### Stored data
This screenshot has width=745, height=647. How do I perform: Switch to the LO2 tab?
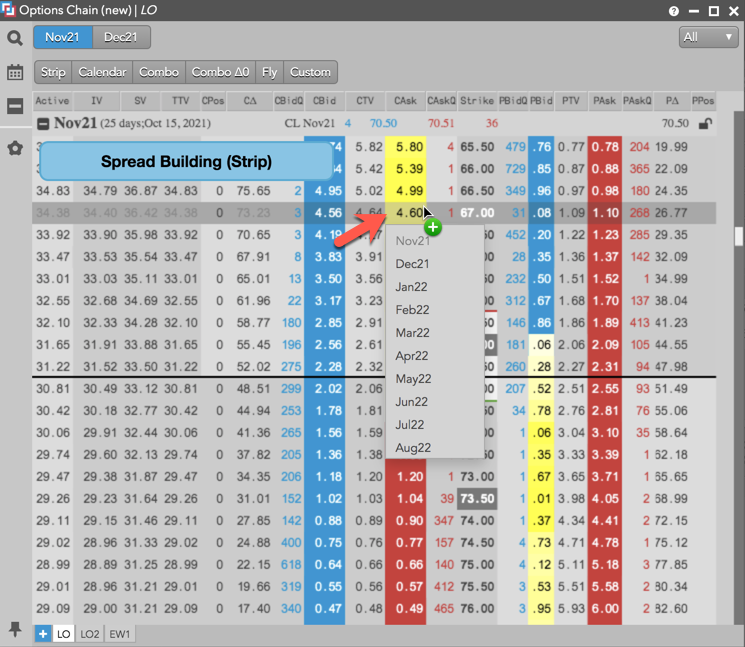(x=91, y=634)
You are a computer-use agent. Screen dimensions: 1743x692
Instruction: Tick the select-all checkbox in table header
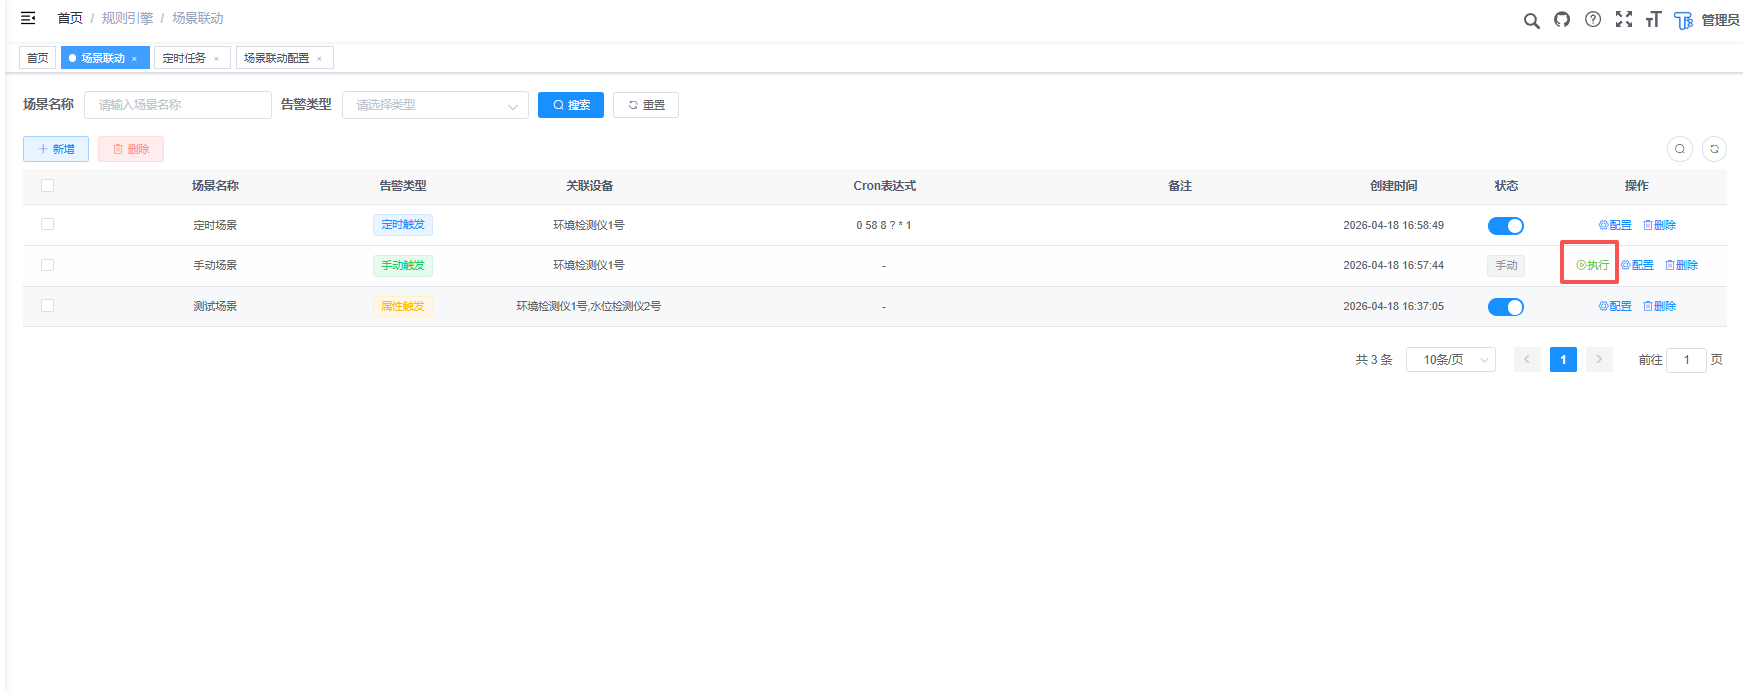[x=47, y=185]
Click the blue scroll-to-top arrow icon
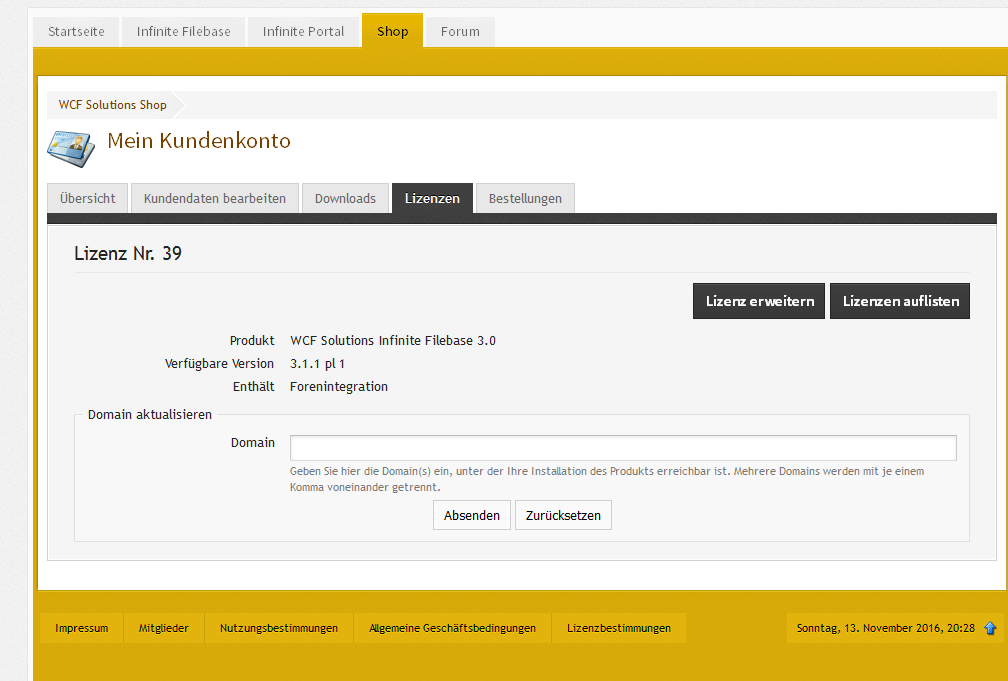 point(990,628)
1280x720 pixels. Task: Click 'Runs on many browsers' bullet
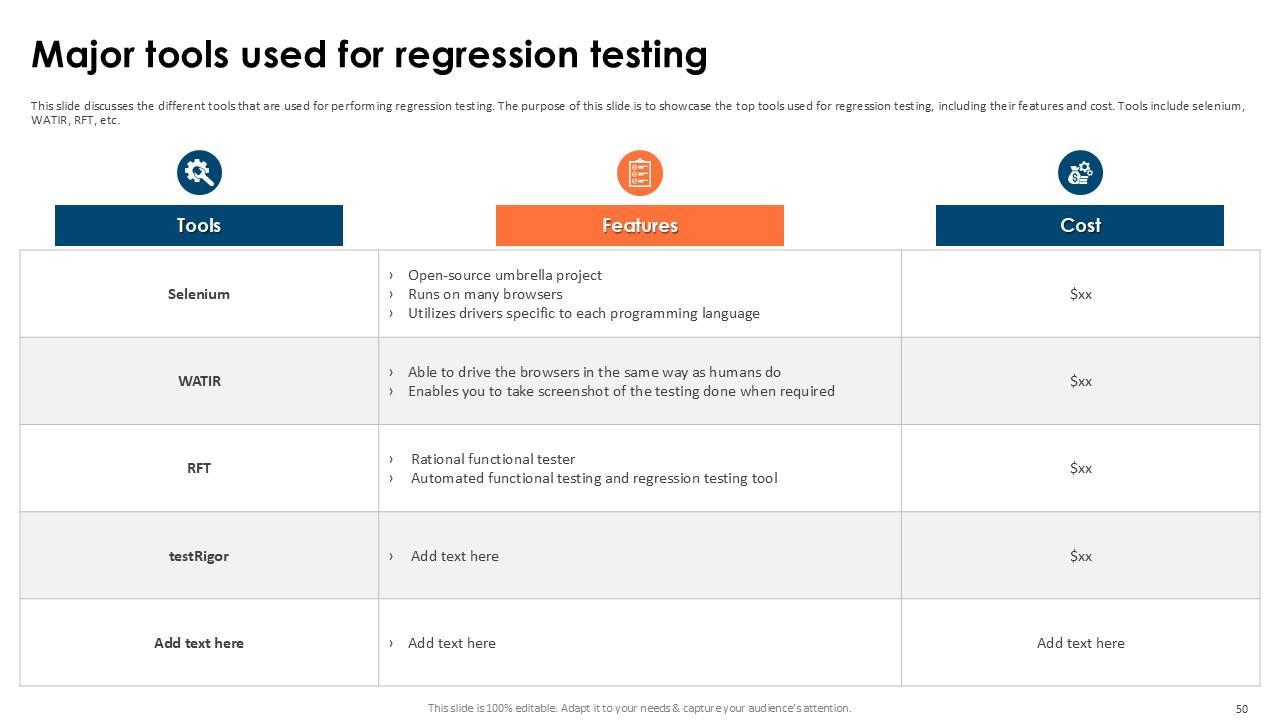coord(485,294)
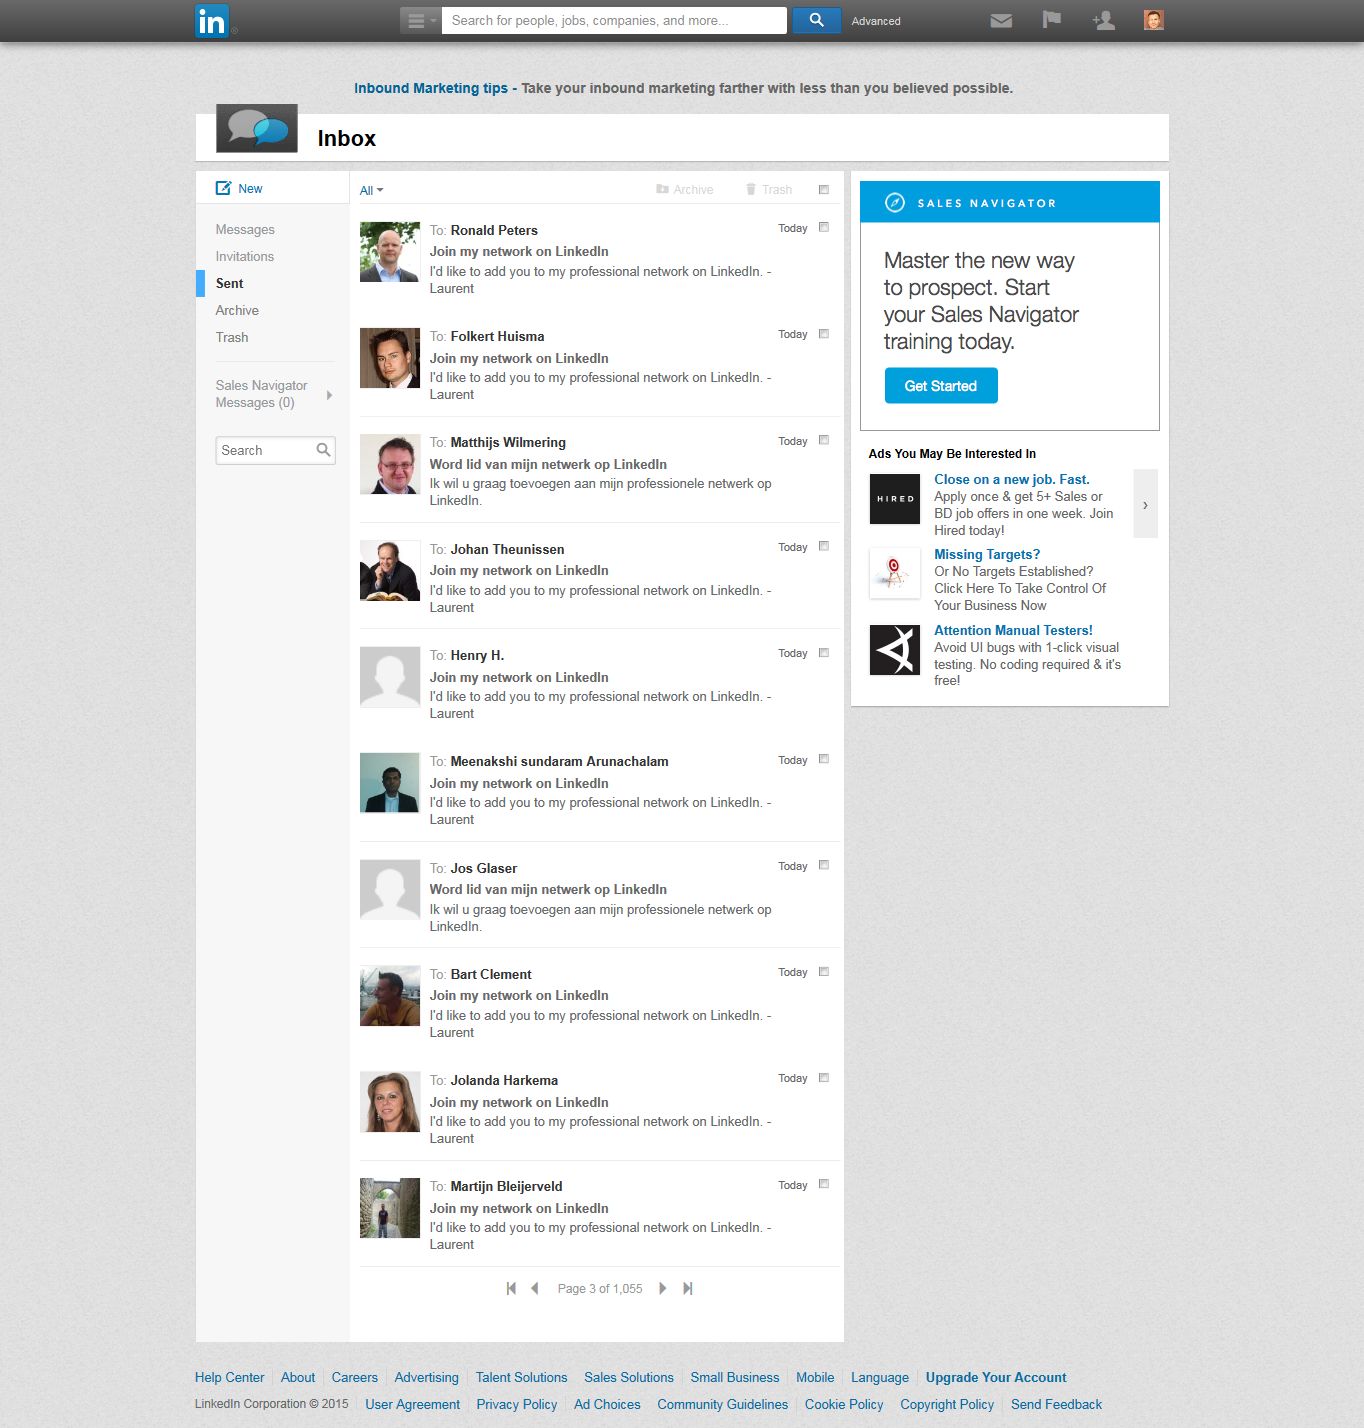This screenshot has width=1364, height=1428.
Task: Click the add connections person icon
Action: coord(1103,20)
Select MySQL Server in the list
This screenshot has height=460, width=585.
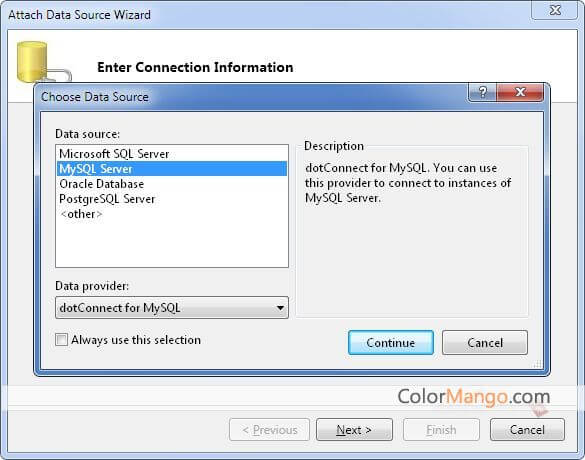point(172,169)
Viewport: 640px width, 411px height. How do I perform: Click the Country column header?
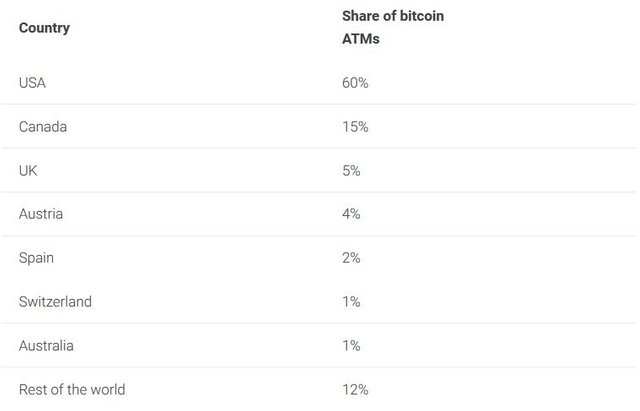point(44,28)
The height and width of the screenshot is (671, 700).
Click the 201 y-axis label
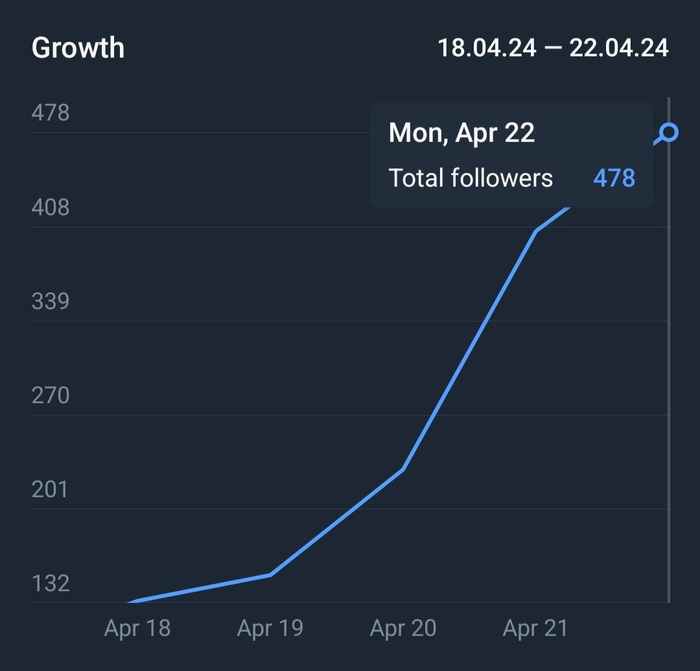[51, 489]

### Work instructions
Although the records contain pictures, the output must hold only their exact wording.

### Response to this task
This screenshot has width=745, height=647. How do I perform: Switch to the LO2 tab?
(x=91, y=634)
You are a computer-use agent. Screen dimensions: 1743x692
Instruction: Tick the select-all checkbox in table header
[x=47, y=185]
Click the blue scroll-to-top arrow icon
 point(990,628)
1280x720 pixels. Task: Click 'Runs on many browsers' bullet
coord(485,294)
This screenshot has width=1364, height=1428.
Task: Click the add connections person icon
Action: coord(1103,20)
Select MySQL Server in the list
This screenshot has height=460, width=585.
point(172,169)
Viewport: 640px width, 411px height. How do I perform: Click the Country column header?
point(44,28)
The height and width of the screenshot is (671, 700).
Click the 201 y-axis label
[51, 489]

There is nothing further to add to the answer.